DATA FOR THE TASK →
--

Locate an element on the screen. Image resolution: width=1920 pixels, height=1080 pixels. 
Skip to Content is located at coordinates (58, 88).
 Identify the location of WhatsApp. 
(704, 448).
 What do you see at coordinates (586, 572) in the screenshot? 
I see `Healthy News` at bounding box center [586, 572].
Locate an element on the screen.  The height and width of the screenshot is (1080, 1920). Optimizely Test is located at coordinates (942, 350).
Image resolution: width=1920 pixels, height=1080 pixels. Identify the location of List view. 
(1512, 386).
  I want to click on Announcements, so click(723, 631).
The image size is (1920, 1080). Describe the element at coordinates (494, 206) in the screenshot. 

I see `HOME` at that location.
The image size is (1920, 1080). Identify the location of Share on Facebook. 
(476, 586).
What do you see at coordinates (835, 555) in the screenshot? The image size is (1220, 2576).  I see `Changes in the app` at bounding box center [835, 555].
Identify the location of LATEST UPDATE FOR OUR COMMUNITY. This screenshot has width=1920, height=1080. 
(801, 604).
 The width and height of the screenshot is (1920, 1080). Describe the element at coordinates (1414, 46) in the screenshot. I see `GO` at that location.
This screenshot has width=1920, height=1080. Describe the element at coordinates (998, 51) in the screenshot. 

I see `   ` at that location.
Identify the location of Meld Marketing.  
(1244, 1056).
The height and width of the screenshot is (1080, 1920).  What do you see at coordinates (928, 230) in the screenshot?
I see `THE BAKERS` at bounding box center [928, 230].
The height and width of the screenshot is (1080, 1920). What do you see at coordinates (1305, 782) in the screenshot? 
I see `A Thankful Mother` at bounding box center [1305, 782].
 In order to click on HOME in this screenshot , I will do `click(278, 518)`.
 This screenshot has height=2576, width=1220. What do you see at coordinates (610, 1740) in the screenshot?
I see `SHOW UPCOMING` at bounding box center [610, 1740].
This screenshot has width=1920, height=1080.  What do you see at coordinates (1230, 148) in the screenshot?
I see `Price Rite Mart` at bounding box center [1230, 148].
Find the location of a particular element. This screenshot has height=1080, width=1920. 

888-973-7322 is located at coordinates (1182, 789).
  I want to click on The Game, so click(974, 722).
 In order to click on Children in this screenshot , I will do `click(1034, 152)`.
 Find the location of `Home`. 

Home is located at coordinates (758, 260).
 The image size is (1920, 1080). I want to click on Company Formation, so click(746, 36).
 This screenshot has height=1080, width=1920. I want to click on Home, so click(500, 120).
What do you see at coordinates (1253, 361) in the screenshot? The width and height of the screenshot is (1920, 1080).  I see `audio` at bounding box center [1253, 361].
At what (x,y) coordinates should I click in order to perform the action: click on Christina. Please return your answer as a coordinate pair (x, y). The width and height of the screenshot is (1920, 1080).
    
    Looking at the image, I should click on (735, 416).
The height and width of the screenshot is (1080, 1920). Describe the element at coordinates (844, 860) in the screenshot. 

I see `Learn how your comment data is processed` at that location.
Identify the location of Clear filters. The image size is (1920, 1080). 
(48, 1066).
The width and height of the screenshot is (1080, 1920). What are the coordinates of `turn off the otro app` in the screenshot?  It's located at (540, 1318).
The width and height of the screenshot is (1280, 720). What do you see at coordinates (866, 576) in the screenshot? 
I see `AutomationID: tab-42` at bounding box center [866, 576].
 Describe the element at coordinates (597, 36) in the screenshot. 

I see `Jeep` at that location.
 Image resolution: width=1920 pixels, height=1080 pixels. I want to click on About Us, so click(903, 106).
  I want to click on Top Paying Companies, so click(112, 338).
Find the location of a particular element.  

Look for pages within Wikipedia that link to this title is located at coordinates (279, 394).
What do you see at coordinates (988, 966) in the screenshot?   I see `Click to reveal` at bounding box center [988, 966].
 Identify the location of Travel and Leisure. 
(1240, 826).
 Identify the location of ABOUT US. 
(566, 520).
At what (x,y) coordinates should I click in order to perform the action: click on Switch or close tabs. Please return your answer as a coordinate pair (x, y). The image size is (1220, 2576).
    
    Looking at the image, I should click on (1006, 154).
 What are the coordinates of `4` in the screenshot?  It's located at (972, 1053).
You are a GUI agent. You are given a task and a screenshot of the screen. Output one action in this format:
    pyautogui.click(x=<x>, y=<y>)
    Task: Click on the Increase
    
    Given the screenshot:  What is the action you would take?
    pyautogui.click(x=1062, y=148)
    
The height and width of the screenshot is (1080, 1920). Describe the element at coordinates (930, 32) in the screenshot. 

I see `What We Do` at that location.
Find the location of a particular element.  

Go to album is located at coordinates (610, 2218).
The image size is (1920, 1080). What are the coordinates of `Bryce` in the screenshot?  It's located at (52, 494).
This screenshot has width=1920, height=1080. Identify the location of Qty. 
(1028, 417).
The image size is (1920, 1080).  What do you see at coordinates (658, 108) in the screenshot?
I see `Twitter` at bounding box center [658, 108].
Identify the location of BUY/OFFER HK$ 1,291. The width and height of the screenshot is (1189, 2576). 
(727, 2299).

--

Rewrite all of the records above as a numbered list, leaving out any blank lines.

1. Locate an element on the screen. Image resolution: width=1920 pixels, height=1080 pixels. 
2. Skip to Content is located at coordinates (58, 88).
3.  Identify the location of WhatsApp. 
4. (704, 448).
5.  What do you see at coordinates (586, 572) in the screenshot? 
6. I see `Healthy News` at bounding box center [586, 572].
7. Locate an element on the screen.  The height and width of the screenshot is (1080, 1920). Optimizely Test is located at coordinates (942, 350).
8. Image resolution: width=1920 pixels, height=1080 pixels. Identify the location of List view. 
9. (1512, 386).
10.   I want to click on Announcements, so click(723, 631).
11. The image size is (1920, 1080). Describe the element at coordinates (494, 206) in the screenshot. 
12. I see `HOME` at that location.
13. The image size is (1920, 1080). Identify the location of Share on Facebook. 
14. (476, 586).
15. What do you see at coordinates (835, 555) in the screenshot? The image size is (1220, 2576).  I see `Changes in the app` at bounding box center [835, 555].
16. Identify the location of LATEST UPDATE FOR OUR COMMUNITY. This screenshot has width=1920, height=1080. 
17. (801, 604).
18.  The width and height of the screenshot is (1920, 1080). Describe the element at coordinates (1414, 46) in the screenshot. I see `GO` at that location.
19. This screenshot has width=1920, height=1080. Describe the element at coordinates (998, 51) in the screenshot. 
20. I see `   ` at that location.
21. Identify the location of Meld Marketing.  
22. (1244, 1056).
23. The height and width of the screenshot is (1080, 1920).  What do you see at coordinates (928, 230) in the screenshot?
24. I see `THE BAKERS` at bounding box center [928, 230].
25. The height and width of the screenshot is (1080, 1920). What do you see at coordinates (1305, 782) in the screenshot? 
26. I see `A Thankful Mother` at bounding box center [1305, 782].
27.  In order to click on HOME in this screenshot , I will do `click(278, 518)`.
28.  This screenshot has height=2576, width=1220. What do you see at coordinates (610, 1740) in the screenshot?
29. I see `SHOW UPCOMING` at bounding box center [610, 1740].
30. This screenshot has width=1920, height=1080.  What do you see at coordinates (1230, 148) in the screenshot?
31. I see `Price Rite Mart` at bounding box center [1230, 148].
32. Find the location of a particular element. This screenshot has height=1080, width=1920. 
33. 888-973-7322 is located at coordinates (1182, 789).
34.   I want to click on The Game, so click(974, 722).
35.  In order to click on Children in this screenshot , I will do `click(1034, 152)`.
36.  Find the location of `Home`. 
37. Home is located at coordinates (758, 260).
38.  The image size is (1920, 1080). I want to click on Company Formation, so click(746, 36).
39.  This screenshot has height=1080, width=1920. I want to click on Home, so click(500, 120).
40. What do you see at coordinates (1253, 361) in the screenshot? The width and height of the screenshot is (1920, 1080).  I see `audio` at bounding box center [1253, 361].
41. At what (x,y) coordinates should I click in order to perform the action: click on Christina. Please return your answer as a coordinate pair (x, y). The width and height of the screenshot is (1920, 1080).
42.     Looking at the image, I should click on (735, 416).
43. The height and width of the screenshot is (1080, 1920). Describe the element at coordinates (844, 860) in the screenshot. 
44. I see `Learn how your comment data is processed` at that location.
45. Identify the location of Clear filters. The image size is (1920, 1080). 
46. (48, 1066).
47. The width and height of the screenshot is (1080, 1920). What are the coordinates of `turn off the otro app` in the screenshot?  It's located at (540, 1318).
48. The width and height of the screenshot is (1280, 720). What do you see at coordinates (866, 576) in the screenshot? 
49. I see `AutomationID: tab-42` at bounding box center [866, 576].
50.  Describe the element at coordinates (597, 36) in the screenshot. 
51. I see `Jeep` at that location.
52.  Image resolution: width=1920 pixels, height=1080 pixels. I want to click on About Us, so click(903, 106).
53.   I want to click on Top Paying Companies, so click(112, 338).
54. Find the location of a particular element.  
55. Look for pages within Wikipedia that link to this title is located at coordinates (279, 394).
56. What do you see at coordinates (988, 966) in the screenshot?   I see `Click to reveal` at bounding box center [988, 966].
57.  Identify the location of Travel and Leisure. 
58. (1240, 826).
59.  Identify the location of ABOUT US. 
60. (566, 520).
61. At what (x,y) coordinates should I click in order to perform the action: click on Switch or close tabs. Please return your answer as a coordinate pair (x, y). The image size is (1220, 2576).
62.     Looking at the image, I should click on (1006, 154).
63.  What are the coordinates of `4` in the screenshot?  It's located at (972, 1053).
64. You are a GUI agent. You are given a task and a screenshot of the screen. Output one action in this format:
65.     pyautogui.click(x=<x>, y=<y>)
66.     Task: Click on the Increase
67.     Given the screenshot:  What is the action you would take?
68.     pyautogui.click(x=1062, y=148)
69. The height and width of the screenshot is (1080, 1920). Describe the element at coordinates (930, 32) in the screenshot. 
70. I see `What We Do` at that location.
71. Find the location of a particular element.  
72. Go to album is located at coordinates (610, 2218).
73. The image size is (1920, 1080). What are the coordinates of `Bryce` in the screenshot?  It's located at (52, 494).
74. This screenshot has width=1920, height=1080. Identify the location of Qty. 
75. (1028, 417).
76. The image size is (1920, 1080).  What do you see at coordinates (658, 108) in the screenshot?
77. I see `Twitter` at bounding box center [658, 108].
78. Identify the location of BUY/OFFER HK$ 1,291. The width and height of the screenshot is (1189, 2576). 
79. (727, 2299).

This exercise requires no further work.